The world is governed by scores, ranks and league tables. UK education certainly carries a heavy burden in this respect. Everything that every single person in a school, college or university does seems subject to several KPIs, satisfaction surveys and eligible for some industry award. Later today the Times Higher World University Rankings will be published, and I am sure there will be much ado about who’s gained or lost, how many UK universities are in the top 10 and all that.
It’s easy just dismissing it all. But I do think there is there is value in the idea of some accountability and transparency of how our institutions are performing. It’s complex understanding how to pick a school for yourself or your child, an R&D partner or assign a research grant. Universities are incredibly complex and the idea that someone tries to make that complexity perhaps a bit more intelligible is very useful.
There are also risks. The most important risk isn’t really that a ranking might be ‘wrong’. What is ‘wrong’ anyway in this context? These are all approximations from a certain perspective and I don’t have a problem with that in itself. What I think is the biggest risk is that poorly chosen indicators can decrease performance and kill innovation. I’ll try to illustrate by taking an indicator from our Key Information Set (KIS): Contact time. I understand the idea behind that indicator, but let’s look at the feedback effect:
To improve their score, an institution wants to maximise contact hours. There is no more money, so the easiest thing to do is to reduce tutorials and seminars and deliver most contact via large scale lectures. 20 hours teaching to a group of 400 is far easier then teaching 10 hours to 4 groups of 100. However, that is not an improvement in the learning experience.
Now let’s say that an institution is genuinely looking to improve learner engagement and achievement. They might explore the flipped classroom. They replace lectures, generally not a transformational experience, with quality recordings and resources online. Face to face time focuses on interactive workshops, seminars and tutorials. While these are much more valuable, they might be slightly less in number as the groups are smaller. Teaching might have improved but the institution will look worse in their key data-set.

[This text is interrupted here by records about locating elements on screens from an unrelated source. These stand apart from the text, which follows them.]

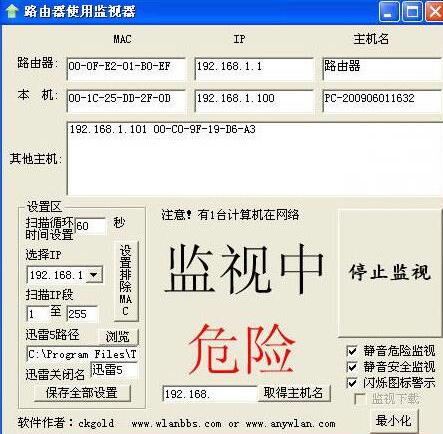The width and height of the screenshot is (443, 434).
Task: Uncheck the 闪烁图标警示 checkbox
Action: tap(352, 383)
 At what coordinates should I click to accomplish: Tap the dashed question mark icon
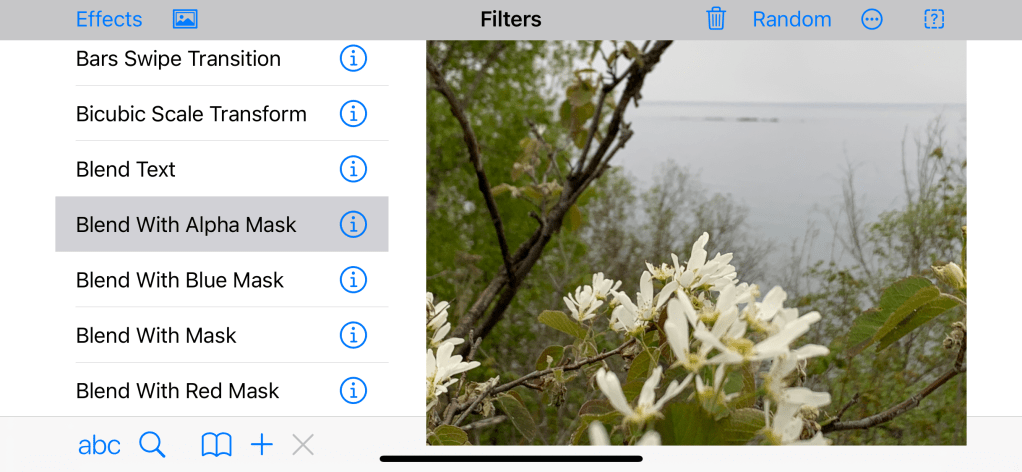tap(934, 20)
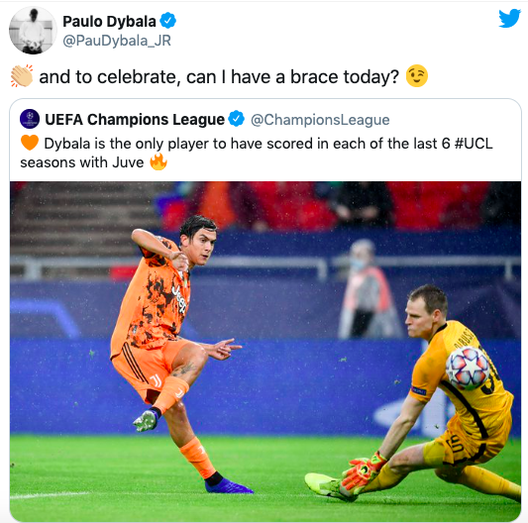The image size is (528, 523).
Task: Open UEFA Champions League account name
Action: 135,119
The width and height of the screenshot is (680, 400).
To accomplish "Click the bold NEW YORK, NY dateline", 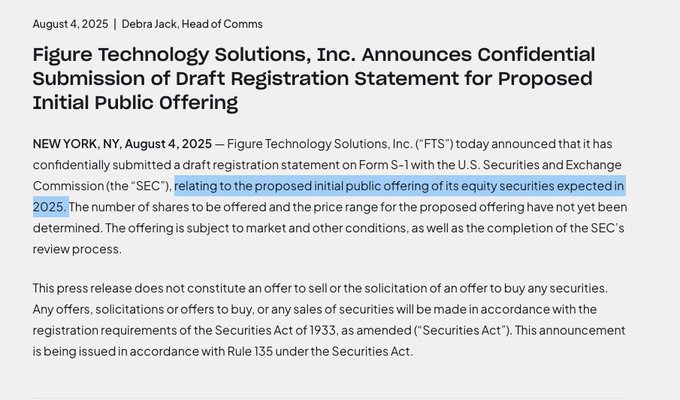I will pos(76,144).
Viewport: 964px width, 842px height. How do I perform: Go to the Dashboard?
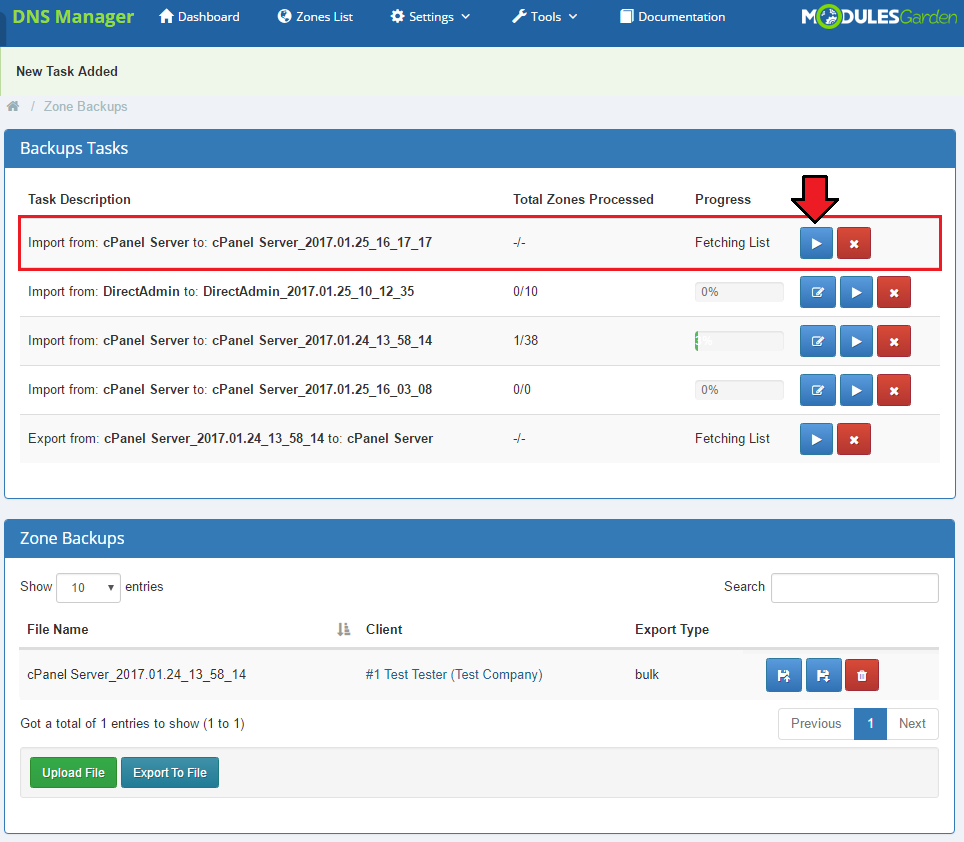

So I think making a league table or key dataset or satisfaction survey comes with some responsibility: Rankings are not just snapshots of performance, they become targets for performance. These measurements have a very strong observer effect, I suppose akin to the Hawthore effect. Choosing a public performance indicator should be done with an understanding of the target that implicitly is being set. And the way the target is defined should not unfairly discriminate against unconventional approaches and innovations. Generally this means rankings should focus on outcomes, not on process. While I am not a capitalism apologist by any stretch of the imagination, what it does very well is purely measure (monetary) outcomes, rewarding performance and innovation irrespective of process. We might want to define our desired outcomes differently , but the principle should be the same.